In this study, we performed a comparative transcriptomic analysis of three blood types, including WB, PFB, and SFB, collected from two healthy donors at two different holding times (Fig. 1a, top). WB samples consist of diverse immune cell types, including PBMCs, polymorphonuclear cells (granulocytes), as well as anucleate cells (e.g., erythrocytes and platelets) based on their number of cell nuclei. PFB samples are similar to WB samples, while the cells in SFB samples are all enclosed in a blood clot (Fig. 1a, bottom). The RNA samples were subjected to library preparation and sequencing (Fig. 1b). The sequencing data were aligned to the hg38 reference genome, and transcript abundance was estimated for each sample. The quality check was performed using various metrics, including mapping ratio, genome region, CV, and sex check. To compare expression profiles across blood types, we employed various analytical methods such as PCA, HCA, PVCA, PCC, and the Jaccard index. Additionally, we identified DEGs and compared immunological characterizations across the three blood types using different groups (Fig. 1c).

Fig. 1
figure 1

Overview of study design and analysis. a Top: Sample collection and processing. Whole blood (WB), plasma-free blood (PFB), and serum-free blood (SFB) samples were collected from two healthy donors (P10 and P11) through two holding times (H0 and H6). (P10: male donor, P11: female donor. H0: processed after holding 0.5 h, H6: processed after holding 6 h.) Bottom: Diagram of estimated immune cell composition in three blood sample types. Total RNA was extracted from each blood sample and assessed for quality, including RNA concentration and RNA integrity number (RIN). b RNA sequencing and quality control. The RNA samples were subjected to library preparation and sequencing. The sequencing data were aligned to the hg38 reference genome. Transcript abundance was estimated for each sample, and the quality check was performed using various metrics, including mapping ratio, genome region, coefficient of variation, and sex check. c Bioinformatic analysis of RNAseq data. The expression of protein-coding genes across all samples was shown by HCA. Differential expression gene analysis was conducted between different blood types and donors. Immune cell composition was inferred for each blood type using gene expression data

High-Quality RNA and Sequencing Data Obtained from Each Blood Sample

We assessed RNA quality by measuring RNA concentration and RIN score for each sample.

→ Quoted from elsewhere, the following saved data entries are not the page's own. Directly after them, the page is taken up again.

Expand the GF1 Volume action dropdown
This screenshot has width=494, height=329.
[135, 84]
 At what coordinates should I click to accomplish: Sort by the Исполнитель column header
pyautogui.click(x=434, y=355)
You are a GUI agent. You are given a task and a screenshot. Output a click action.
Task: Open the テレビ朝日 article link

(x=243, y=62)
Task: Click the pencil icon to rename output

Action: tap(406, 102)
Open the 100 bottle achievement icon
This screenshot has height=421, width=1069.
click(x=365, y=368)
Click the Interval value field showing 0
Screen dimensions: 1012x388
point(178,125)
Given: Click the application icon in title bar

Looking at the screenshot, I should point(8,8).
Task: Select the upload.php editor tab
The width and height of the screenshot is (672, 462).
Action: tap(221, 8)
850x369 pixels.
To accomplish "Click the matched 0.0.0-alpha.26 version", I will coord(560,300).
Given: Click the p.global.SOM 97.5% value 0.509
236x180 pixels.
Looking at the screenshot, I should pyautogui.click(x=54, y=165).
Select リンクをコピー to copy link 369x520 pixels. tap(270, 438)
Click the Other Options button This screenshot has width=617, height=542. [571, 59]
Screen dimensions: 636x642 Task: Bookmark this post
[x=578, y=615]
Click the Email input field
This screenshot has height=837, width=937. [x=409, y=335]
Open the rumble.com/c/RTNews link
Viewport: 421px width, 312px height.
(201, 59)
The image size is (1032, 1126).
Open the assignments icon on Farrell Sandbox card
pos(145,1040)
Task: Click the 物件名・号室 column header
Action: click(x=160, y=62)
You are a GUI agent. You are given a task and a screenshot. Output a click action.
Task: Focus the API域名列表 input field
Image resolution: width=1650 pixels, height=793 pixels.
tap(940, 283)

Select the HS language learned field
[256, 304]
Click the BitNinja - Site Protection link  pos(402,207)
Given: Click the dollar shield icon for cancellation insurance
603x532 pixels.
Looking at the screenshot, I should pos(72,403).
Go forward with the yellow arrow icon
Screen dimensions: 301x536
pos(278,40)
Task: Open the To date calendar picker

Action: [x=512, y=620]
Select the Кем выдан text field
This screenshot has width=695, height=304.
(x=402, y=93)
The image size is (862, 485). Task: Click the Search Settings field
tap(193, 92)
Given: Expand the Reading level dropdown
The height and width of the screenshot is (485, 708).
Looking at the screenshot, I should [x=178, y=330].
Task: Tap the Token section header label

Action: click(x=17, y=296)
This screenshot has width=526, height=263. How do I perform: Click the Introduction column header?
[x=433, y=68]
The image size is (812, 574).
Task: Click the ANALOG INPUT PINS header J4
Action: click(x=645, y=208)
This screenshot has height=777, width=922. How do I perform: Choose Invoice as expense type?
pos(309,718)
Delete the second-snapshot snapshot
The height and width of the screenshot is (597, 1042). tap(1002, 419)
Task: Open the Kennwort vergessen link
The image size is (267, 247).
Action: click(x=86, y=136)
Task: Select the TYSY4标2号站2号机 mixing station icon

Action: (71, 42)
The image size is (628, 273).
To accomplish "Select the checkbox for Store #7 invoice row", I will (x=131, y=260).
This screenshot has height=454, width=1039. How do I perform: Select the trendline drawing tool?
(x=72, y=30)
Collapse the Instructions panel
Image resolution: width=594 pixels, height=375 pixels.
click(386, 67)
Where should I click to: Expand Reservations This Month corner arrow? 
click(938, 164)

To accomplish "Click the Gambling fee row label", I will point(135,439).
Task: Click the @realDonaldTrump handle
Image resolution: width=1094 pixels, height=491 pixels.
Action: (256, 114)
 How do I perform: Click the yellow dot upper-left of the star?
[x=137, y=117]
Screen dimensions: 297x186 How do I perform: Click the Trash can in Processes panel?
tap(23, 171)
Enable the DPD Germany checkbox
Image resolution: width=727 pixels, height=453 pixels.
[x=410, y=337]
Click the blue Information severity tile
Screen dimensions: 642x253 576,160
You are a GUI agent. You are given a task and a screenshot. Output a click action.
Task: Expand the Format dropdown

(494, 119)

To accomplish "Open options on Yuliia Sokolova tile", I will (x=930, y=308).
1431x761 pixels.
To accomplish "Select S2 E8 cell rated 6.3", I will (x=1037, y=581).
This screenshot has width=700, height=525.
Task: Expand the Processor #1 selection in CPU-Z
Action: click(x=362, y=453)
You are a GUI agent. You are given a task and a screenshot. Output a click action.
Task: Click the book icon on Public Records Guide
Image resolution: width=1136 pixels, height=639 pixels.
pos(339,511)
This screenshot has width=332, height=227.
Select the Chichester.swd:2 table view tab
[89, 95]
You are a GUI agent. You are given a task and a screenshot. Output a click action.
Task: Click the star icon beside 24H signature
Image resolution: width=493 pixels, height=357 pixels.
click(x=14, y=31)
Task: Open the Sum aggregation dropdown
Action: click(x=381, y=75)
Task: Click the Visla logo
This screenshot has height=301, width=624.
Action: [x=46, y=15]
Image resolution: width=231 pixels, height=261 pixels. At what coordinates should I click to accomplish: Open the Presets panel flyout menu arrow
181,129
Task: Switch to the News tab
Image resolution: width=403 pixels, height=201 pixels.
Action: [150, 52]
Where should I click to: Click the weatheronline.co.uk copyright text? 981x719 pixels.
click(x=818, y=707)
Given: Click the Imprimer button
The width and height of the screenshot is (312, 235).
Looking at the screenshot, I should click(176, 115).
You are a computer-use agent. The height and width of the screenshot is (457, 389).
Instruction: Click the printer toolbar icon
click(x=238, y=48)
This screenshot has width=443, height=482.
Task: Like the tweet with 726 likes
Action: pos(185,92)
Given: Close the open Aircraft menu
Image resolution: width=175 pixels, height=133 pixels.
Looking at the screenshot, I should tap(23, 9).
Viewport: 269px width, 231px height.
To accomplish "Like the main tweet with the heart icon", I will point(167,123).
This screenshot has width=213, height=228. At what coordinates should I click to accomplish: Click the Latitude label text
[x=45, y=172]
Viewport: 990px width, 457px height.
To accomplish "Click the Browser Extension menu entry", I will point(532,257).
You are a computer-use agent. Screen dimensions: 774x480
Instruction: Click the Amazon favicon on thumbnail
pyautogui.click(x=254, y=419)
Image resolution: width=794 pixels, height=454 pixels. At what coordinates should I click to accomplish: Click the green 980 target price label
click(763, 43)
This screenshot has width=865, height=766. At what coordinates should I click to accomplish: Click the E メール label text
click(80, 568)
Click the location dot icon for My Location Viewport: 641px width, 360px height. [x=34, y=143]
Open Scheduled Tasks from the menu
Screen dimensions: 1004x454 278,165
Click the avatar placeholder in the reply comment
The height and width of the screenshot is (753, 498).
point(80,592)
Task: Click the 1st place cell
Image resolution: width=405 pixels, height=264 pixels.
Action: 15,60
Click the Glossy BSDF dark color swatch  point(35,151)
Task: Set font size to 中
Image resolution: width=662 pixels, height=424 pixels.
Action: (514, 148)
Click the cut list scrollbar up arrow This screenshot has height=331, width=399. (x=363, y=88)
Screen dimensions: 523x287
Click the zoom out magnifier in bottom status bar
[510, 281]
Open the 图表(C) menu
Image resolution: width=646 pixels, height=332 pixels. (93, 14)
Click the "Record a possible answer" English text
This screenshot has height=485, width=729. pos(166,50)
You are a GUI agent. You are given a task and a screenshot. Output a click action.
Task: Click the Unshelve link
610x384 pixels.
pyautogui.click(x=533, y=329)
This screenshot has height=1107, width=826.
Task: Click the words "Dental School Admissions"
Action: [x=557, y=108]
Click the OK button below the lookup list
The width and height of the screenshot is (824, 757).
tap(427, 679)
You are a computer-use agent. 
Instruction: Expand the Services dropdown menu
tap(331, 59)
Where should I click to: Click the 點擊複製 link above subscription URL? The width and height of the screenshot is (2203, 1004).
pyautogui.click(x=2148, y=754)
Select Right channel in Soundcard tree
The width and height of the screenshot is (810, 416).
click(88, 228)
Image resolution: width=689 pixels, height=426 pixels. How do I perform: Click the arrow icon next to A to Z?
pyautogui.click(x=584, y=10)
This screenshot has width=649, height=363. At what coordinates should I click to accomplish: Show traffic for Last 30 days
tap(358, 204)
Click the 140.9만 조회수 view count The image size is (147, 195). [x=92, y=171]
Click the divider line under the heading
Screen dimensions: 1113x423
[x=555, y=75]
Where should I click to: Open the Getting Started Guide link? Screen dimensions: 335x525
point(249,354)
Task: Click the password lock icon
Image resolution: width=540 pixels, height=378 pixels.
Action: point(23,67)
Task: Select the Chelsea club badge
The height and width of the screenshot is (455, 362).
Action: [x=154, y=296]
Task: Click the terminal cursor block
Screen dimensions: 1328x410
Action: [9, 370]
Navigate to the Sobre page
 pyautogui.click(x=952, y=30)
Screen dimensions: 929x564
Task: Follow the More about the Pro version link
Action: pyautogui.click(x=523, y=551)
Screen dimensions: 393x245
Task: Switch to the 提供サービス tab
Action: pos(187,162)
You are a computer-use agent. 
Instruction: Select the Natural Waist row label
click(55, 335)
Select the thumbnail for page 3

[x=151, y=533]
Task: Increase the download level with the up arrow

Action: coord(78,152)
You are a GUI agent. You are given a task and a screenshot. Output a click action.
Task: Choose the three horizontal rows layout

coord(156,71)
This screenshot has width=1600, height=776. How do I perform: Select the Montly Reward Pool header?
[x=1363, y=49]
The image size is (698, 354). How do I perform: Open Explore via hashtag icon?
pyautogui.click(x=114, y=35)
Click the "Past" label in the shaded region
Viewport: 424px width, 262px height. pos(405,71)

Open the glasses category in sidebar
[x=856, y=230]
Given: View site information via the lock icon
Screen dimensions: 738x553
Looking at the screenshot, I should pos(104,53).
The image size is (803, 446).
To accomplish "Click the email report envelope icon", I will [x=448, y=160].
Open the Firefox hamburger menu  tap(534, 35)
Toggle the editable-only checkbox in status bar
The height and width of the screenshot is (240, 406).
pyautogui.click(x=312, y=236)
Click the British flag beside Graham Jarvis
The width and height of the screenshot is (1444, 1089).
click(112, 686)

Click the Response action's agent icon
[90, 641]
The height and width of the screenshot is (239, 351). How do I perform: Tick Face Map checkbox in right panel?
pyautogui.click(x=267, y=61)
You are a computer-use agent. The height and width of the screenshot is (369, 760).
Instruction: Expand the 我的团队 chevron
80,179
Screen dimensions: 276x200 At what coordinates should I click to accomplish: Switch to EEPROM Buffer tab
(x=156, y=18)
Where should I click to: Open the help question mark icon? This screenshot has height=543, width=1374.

The minimum RNA concentration required for cDNA library construction was 1 ng/μL (Li et al. 2014). All samples had RNA concentrations above this threshold with a median value of 34.50 ng/μL (Fig. 2a, left; Table 1). Furthermore, there was no significant difference in normalized RNA concentrations between the WB and SFB samples (Fig. S1). Similarly, the minimum RIN score required for sequencing was three (Li et al. 2014). All samples had RIN scores above this threshold, with a median value of 5.6 (Fig. 2a, right; Table 1). These results indicated that all samples were suitable for RiboZero library construction and sequencing.

Fig. 2
figure 2

Quality assessment of RNAseq data. a RNA concentrations (ng/μL) and RIN values in three types of blood samples (left red line value: 1; right red line value: 3). b The mapping ratio (%) in three types of blood samples (The red line represents the median value (97.51%) corresponding to the RiboZero library mapping ratio in the Quartet dataset). c The distribution of reads across the human genome. The dotted line represents the mean ± SD values of the corresponding gene regions of the RiboZero library in the Quartet RNA reference dataset. Red indicates mean + SD value (ExonicRatio: 54.85, IntronicRatio: 53.51, and IntergenicRatio: 5.98), and blue indicates mean − SD value (ExonicRatio: 41.93, IntronicRatio: 39.97, and IntergenicRatio: 3.77). d The coefficient of variation (CV) values of protein-coding gene expression in three blood types e Heatmap and hierarchical clustering of the expression levels of seven sex-specific genes in all samples, including five male-specific genes (RPS4Y1, DDX3Y, EIF1AY, KDM5D, and TXLNGY) and two female-specific genes (XIST and TSIX). Blue indicates male-specific genes, and red indicates female-specific genes. Lime green indicates P10, and dark green indicates P11

Table 1 RNA quantity and quality

The average mapping ratio of all samples was 98.36% (Fig. 2b), all above the median mapping ratio of 97.51% for the RiboZero libraries in the Quartet RNA reference datasets (Yu et al. 2023), which suggested the successful alignment of the reads to the reference genome. The gene region distribution was consistent with the expected characteristics of RiboZero libraries in the Quartet RNA reference datasets (Yu et al. 2023) across the three blood types (Fig. 2c). The median CV values of the sample replicates for the three blood types were all less than 0.17%, indicating good reproducibility of expression data (Fig. 2d). Additionally, a sex check was performed to validate the gender of the sample donors. Specifically, seven sex-specific genes were analyzed, including five male-specific genes and two female-specific genes. The results of the sex check were found to be consistent with the expected gender of each donor (Fig. 2e), thus affirming the quality of our expression data and providing confidence in the subsequent analysis.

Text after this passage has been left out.